Ziv Bar-Joseph, a computational biologist at the University of Carnegie Mellon, and his team have found 100 genes that have an abnormal activation pattern in cancer cells.
Unlike various other cancer studies that seek to identify "missing" genes that might cause cancer, the new study suggests that genes can contribute to cancer in less obvious ways.
"What we see is that there are many genes that are present and yet still involved in cancer because they are not activated, or expressed, in the way they normally are," said co-lead author Itamar Simon, a molecular biologist at Hebrew University Medical School in Israel.

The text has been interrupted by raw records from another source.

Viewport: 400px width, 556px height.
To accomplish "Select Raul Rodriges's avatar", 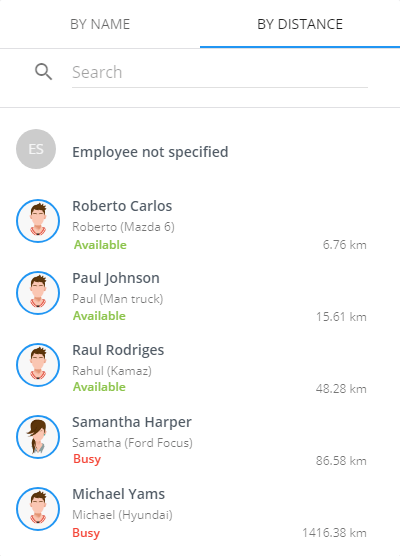I will click(x=38, y=365).
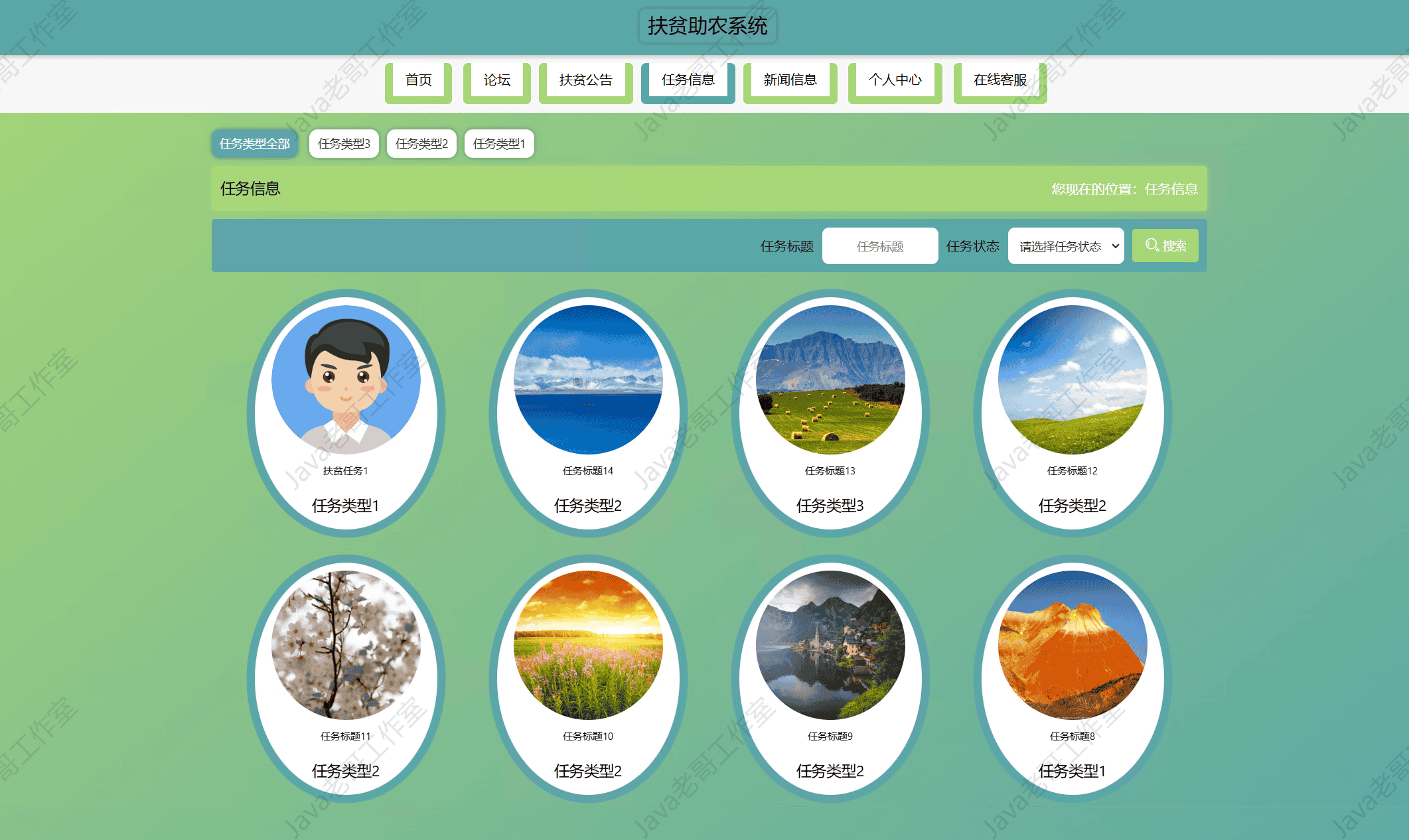Open the 扶贫任务1 cartoon avatar thumbnail
1409x840 pixels.
coord(346,380)
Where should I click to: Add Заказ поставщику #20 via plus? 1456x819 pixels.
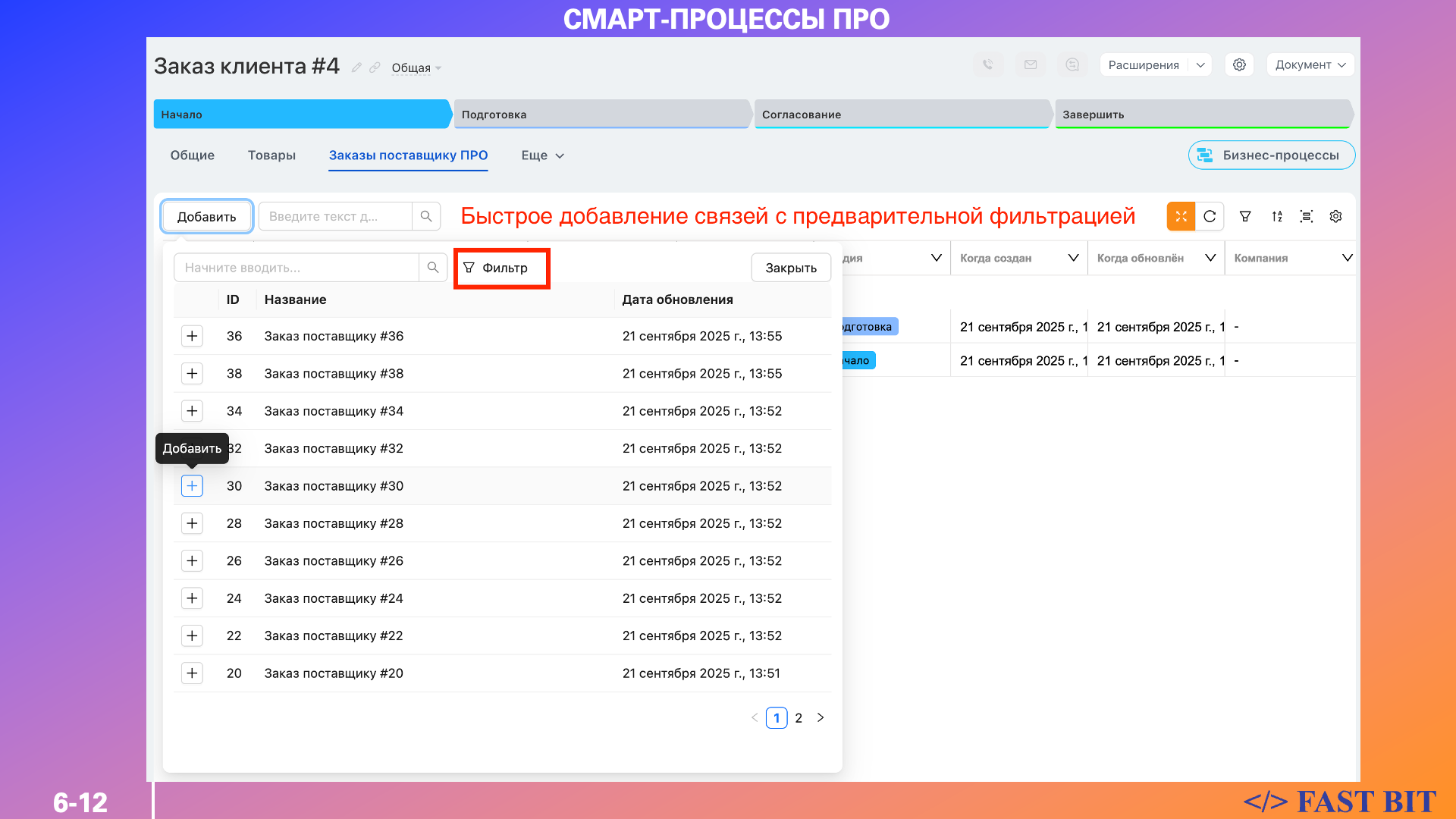click(x=192, y=673)
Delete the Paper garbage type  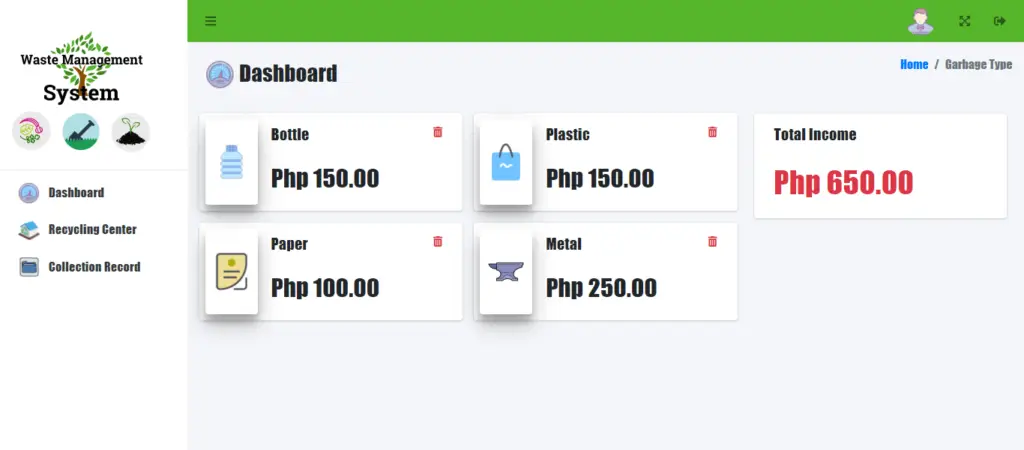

The genes that have been found to be deregulated in cancer include certain genes like PER2 and HOXA9, which have already been associated with cancer. Most have not, including at least three genes responsible for repairing genetic mutations that occur as DNA is duplicated in the cell.
The failure of the DNA repair genes to cycle in cancer cells raises the possibility that some mutations associated with cancer may not cause cancer.
"Some of the mutations may be caused by the non-cycling genes, rather than the other way around," said Bar-Joseph, an assistant professor of computer science and machine learning in the School of Computer Science and a member of Carnegie Mellon's Lane Center for Computational Biology.
The researchers say that their study attains significance as it scientists will not have to research into thousands of genes from now on.
"These genes seem to be important, but we don't yet know which ones play key roles or might be targets for drug therapy. We have narrowed down the field of candidates. Instead of looking at thousands of genes, now we can concentrate on about 100," Simon said.
The finding has been reported in the online Early Edition of the Proceedings of the National Academy of Science.